2017-2018 Atomic Backland FR 109

Cy Whitling reviews the Atomic Backland FR for Blister Gear Review.

Backland FR 109

Ski: 2017-2018 Atomic Backland FR 109, 189 cm

Available Lengths: 175, 182, 189 cm

Blister’s Measured Tip-to-Tail Length: 185.7 cm

Stated Weight per Ski (182 cm): 1850 grams

Blister’s Measured Weight per Ski (189 cm): 1970 & 1979 grams

Stated Dimensions: 135-109-125 mm

Blister’s Measured Dimensions: 134-109-124

Stated Sidecut Radius: 19.5 meters

Tip & Tail Splay (ski decambered): 76 mm / 45 mm

Traditional Camber Underfoot: ~5-6 mm

Factory Recommended Mount Point: -8.5 cm from center; 84.4 cm from tail


Ski: 2017-2018 Atomic Backland FR 109, 182 cm

Blister’s Measured Tip-to-Tail Length: 180.3 cm

Stated Weight per Ski: 1850 grams

Blister’s Measured Weight per Ski: 1808 & 1835 grams

Stated Dimensions: 134-109-124 mm

Blister’s Measured Dimensions: 133-108.5-123 mm

Stated Sidecut Radius: 18.5 meters

Tip & Tail Splay (ski decambered): 77 mm / 41 mm

Traditional Camber Underfoot: ~3 mm

Factory Recommended Mount Point: -9.05 cm from center; 81.1 cm from tail

Total Days Skied: 18

Test Locations: Cameron Pass & Rocky Mountain National Park, CO; Mt Bachelor, OR; Teton Backcountry, WY; Rogers Pass, British Columbia


For the 15/16 season, the Atomic Backland FR 109 replaced the popular Automatic 109 and the ski received several updates — most notably, the addition of Atomic’s HRZN Tech in the tip (but not the tail).
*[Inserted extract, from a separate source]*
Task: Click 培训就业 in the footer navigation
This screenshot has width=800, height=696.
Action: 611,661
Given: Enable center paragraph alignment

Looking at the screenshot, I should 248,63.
HRZN has been present in the Atomic Bent Chetler for a few years, and it is also now featured in the Backland FR 117 and 109, but not in any of the narrower Backland skis.
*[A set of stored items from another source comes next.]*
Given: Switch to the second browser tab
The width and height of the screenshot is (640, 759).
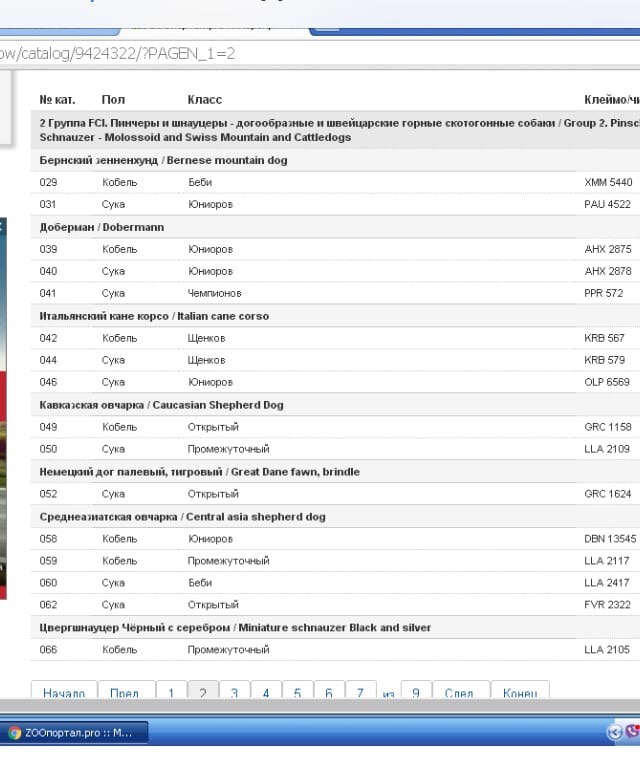Looking at the screenshot, I should 400,27.
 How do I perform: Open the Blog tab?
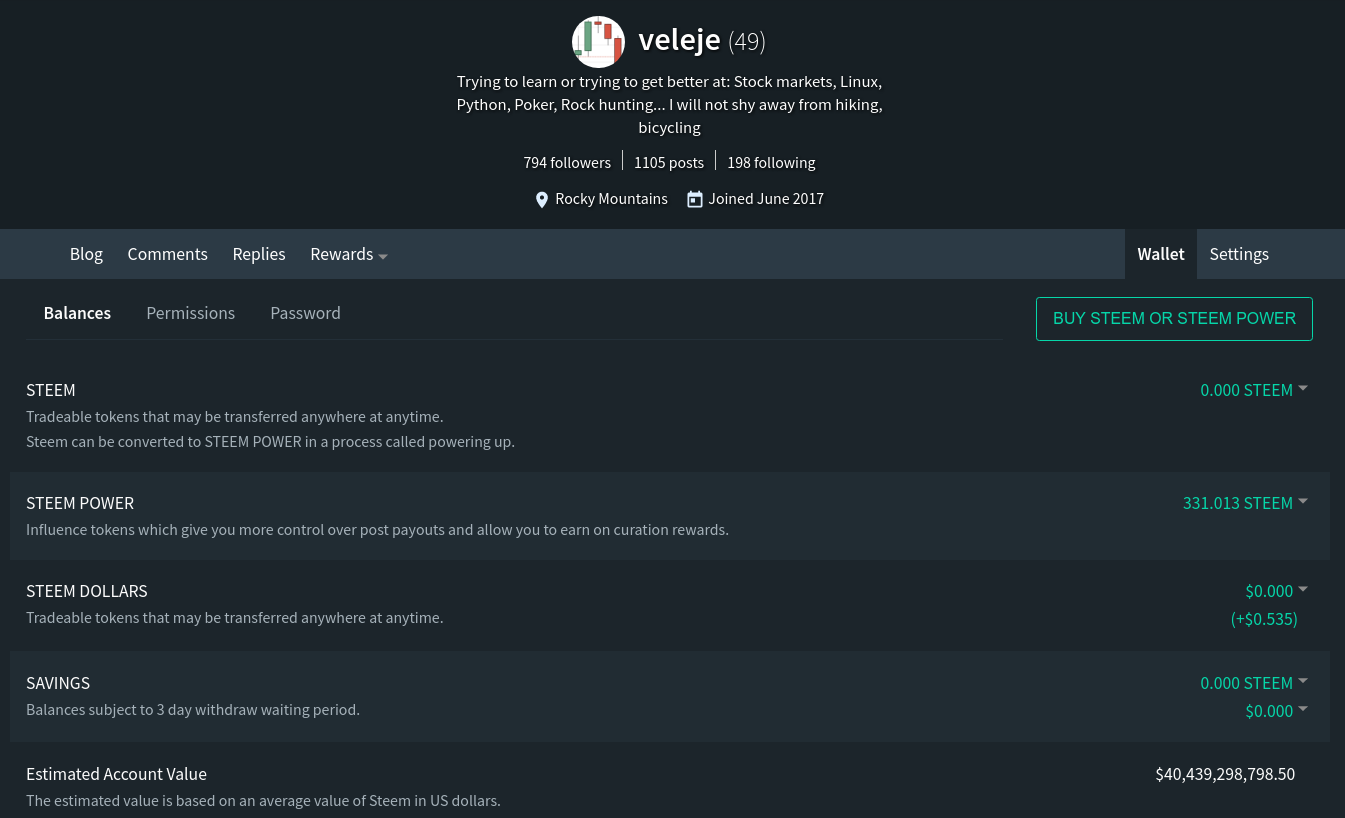point(86,254)
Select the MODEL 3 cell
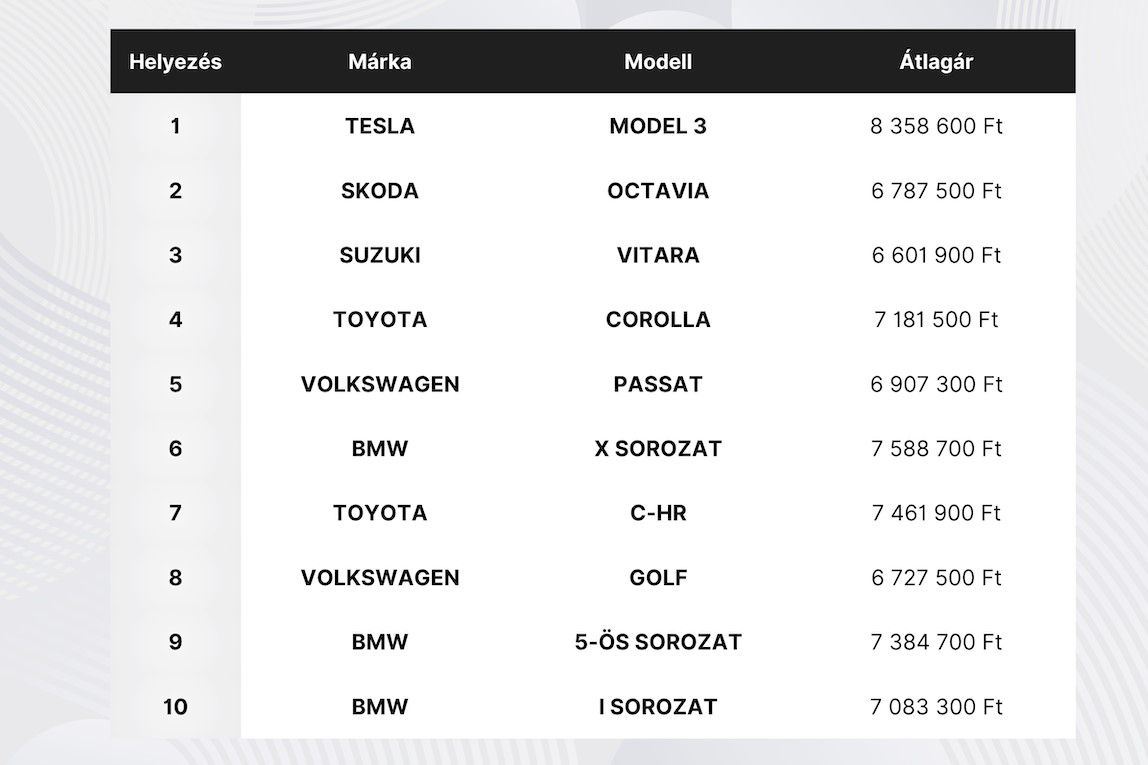The width and height of the screenshot is (1148, 765). (x=658, y=126)
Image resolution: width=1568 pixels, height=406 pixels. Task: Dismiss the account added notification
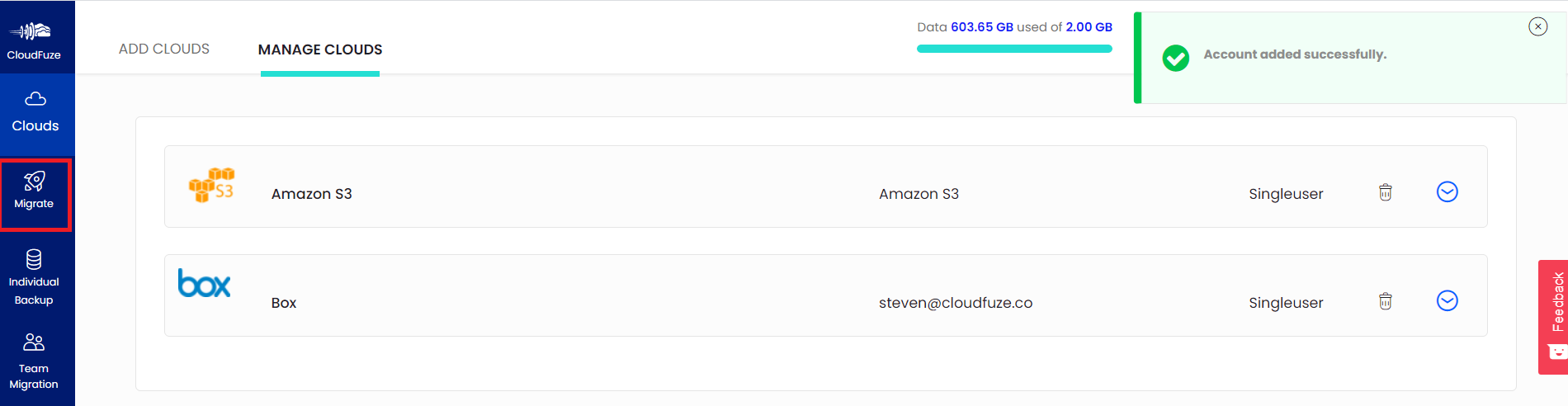point(1538,26)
So what is HRZN tech? It’s basically a boat-hulled section of “horizontal” rocker that is present at the edges of the tip of the ski, ahead of its widest point. Several companies are using similar technology; DPS does something similar with their “Spoon” skis, and Armada’s new ARV 116 features similar tips and tails. In theory, this sort of design is supposed to help the ski surf in soft snow more easily and reduce edge catch in the tip without sacrificing firm snow stability.

At 1970 grams per ski in the 189 cm length, the Backland FR 109 is light enough to be considered for 50/50 use, and Atomic acknowledges this. They state: “Mount some Tracker bindings and MultiFit Powder Rocker Skins on this low-weight powder performer and it works great as a Freeride Touring ski, too.”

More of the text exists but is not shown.